[Dataset entries]

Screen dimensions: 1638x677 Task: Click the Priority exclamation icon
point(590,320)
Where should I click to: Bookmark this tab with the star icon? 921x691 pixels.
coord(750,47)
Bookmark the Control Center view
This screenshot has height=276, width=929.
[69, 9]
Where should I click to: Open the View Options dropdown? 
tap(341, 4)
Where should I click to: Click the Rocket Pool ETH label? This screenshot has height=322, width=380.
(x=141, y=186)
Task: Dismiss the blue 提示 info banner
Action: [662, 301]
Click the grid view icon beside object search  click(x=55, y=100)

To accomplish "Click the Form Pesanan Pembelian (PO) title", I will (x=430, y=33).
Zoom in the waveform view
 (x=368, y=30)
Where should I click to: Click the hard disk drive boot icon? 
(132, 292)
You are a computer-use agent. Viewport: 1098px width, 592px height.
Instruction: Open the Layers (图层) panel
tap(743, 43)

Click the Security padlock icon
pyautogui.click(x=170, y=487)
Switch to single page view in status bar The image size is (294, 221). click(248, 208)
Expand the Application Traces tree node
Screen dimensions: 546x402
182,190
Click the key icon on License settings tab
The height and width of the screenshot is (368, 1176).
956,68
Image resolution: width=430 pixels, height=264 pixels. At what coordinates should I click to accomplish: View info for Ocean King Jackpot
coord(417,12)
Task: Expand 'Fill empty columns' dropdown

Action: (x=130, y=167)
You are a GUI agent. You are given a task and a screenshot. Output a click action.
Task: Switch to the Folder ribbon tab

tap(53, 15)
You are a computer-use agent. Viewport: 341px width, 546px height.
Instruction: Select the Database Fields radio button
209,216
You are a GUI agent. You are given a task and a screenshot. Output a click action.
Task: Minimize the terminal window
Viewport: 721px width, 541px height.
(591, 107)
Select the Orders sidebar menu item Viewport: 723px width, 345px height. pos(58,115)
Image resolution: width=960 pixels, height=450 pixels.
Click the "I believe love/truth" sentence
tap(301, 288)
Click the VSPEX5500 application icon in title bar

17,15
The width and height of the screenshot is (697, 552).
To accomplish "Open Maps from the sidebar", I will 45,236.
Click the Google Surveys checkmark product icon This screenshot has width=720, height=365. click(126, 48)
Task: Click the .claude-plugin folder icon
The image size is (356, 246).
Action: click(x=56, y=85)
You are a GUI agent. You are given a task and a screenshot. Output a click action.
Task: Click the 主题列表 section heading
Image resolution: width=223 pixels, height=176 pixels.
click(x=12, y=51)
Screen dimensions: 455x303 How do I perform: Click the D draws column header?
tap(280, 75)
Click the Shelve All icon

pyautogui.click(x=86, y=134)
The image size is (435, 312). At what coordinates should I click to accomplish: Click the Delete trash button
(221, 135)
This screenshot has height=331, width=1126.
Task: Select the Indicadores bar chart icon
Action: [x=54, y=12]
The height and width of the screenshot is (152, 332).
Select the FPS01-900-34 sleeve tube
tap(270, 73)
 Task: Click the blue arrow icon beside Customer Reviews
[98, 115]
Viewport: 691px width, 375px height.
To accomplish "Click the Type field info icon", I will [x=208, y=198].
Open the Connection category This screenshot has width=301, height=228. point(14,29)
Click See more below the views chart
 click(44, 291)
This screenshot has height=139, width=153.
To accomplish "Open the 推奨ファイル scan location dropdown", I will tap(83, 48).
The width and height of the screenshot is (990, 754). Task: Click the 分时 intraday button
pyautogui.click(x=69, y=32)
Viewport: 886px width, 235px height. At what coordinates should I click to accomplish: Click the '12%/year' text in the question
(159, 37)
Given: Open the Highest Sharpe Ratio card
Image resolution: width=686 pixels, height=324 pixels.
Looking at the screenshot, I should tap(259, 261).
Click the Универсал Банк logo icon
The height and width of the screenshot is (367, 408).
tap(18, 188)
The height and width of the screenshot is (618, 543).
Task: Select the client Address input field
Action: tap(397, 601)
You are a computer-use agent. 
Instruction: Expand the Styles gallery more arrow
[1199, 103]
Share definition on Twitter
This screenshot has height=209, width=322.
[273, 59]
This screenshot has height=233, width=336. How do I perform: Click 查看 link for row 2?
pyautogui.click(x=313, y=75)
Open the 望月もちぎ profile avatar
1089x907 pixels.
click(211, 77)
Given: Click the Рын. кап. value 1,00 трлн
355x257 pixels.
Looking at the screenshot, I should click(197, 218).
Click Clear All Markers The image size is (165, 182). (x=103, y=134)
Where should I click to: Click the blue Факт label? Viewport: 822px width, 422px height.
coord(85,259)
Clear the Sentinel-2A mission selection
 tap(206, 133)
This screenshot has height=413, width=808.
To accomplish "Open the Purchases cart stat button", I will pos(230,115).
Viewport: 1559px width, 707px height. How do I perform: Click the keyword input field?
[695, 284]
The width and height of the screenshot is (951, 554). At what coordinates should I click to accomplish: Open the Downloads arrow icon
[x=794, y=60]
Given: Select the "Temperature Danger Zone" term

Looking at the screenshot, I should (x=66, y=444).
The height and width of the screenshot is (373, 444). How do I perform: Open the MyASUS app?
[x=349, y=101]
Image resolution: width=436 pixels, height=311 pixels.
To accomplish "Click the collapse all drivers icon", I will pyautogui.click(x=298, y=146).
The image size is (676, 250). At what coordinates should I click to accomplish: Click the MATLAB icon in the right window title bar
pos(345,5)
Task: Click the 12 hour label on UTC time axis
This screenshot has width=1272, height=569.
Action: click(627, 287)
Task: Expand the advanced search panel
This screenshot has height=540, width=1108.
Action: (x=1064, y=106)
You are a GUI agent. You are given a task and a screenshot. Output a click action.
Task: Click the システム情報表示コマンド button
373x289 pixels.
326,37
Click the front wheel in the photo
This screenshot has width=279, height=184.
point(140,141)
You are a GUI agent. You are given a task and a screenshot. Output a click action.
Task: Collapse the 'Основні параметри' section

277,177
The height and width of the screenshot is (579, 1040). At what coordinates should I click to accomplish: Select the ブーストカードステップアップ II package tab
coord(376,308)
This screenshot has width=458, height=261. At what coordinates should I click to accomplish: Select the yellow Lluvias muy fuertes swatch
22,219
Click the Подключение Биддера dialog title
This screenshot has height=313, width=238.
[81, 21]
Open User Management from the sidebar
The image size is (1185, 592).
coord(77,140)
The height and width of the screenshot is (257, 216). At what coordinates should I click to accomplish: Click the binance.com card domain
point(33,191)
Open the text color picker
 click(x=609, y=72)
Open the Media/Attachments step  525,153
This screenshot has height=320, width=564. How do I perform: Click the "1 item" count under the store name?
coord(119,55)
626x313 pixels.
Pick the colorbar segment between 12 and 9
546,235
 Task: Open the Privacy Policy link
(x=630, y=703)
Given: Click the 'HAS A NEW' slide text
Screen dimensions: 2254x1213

■ Exercise aim: In the records above, find the line with "This screenshot has height=233, width=336."; write out exactly that line and each one after it, stopping after the line with "This screenshot has height=413, width=808.".

■ Result of the exercise:
This screenshot has height=233, width=336. How do I perform: Click 查看 link for row 2?
pyautogui.click(x=313, y=75)
Open the 望月もちぎ profile avatar
1089x907 pixels.
click(211, 77)
Given: Click the Рын. кап. value 1,00 трлн
355x257 pixels.
Looking at the screenshot, I should click(197, 218).
Click Clear All Markers The image size is (165, 182). (x=103, y=134)
Where should I click to: Click the blue Факт label? Viewport: 822px width, 422px height.
coord(85,259)
Clear the Sentinel-2A mission selection
 tap(206, 133)
This screenshot has height=413, width=808.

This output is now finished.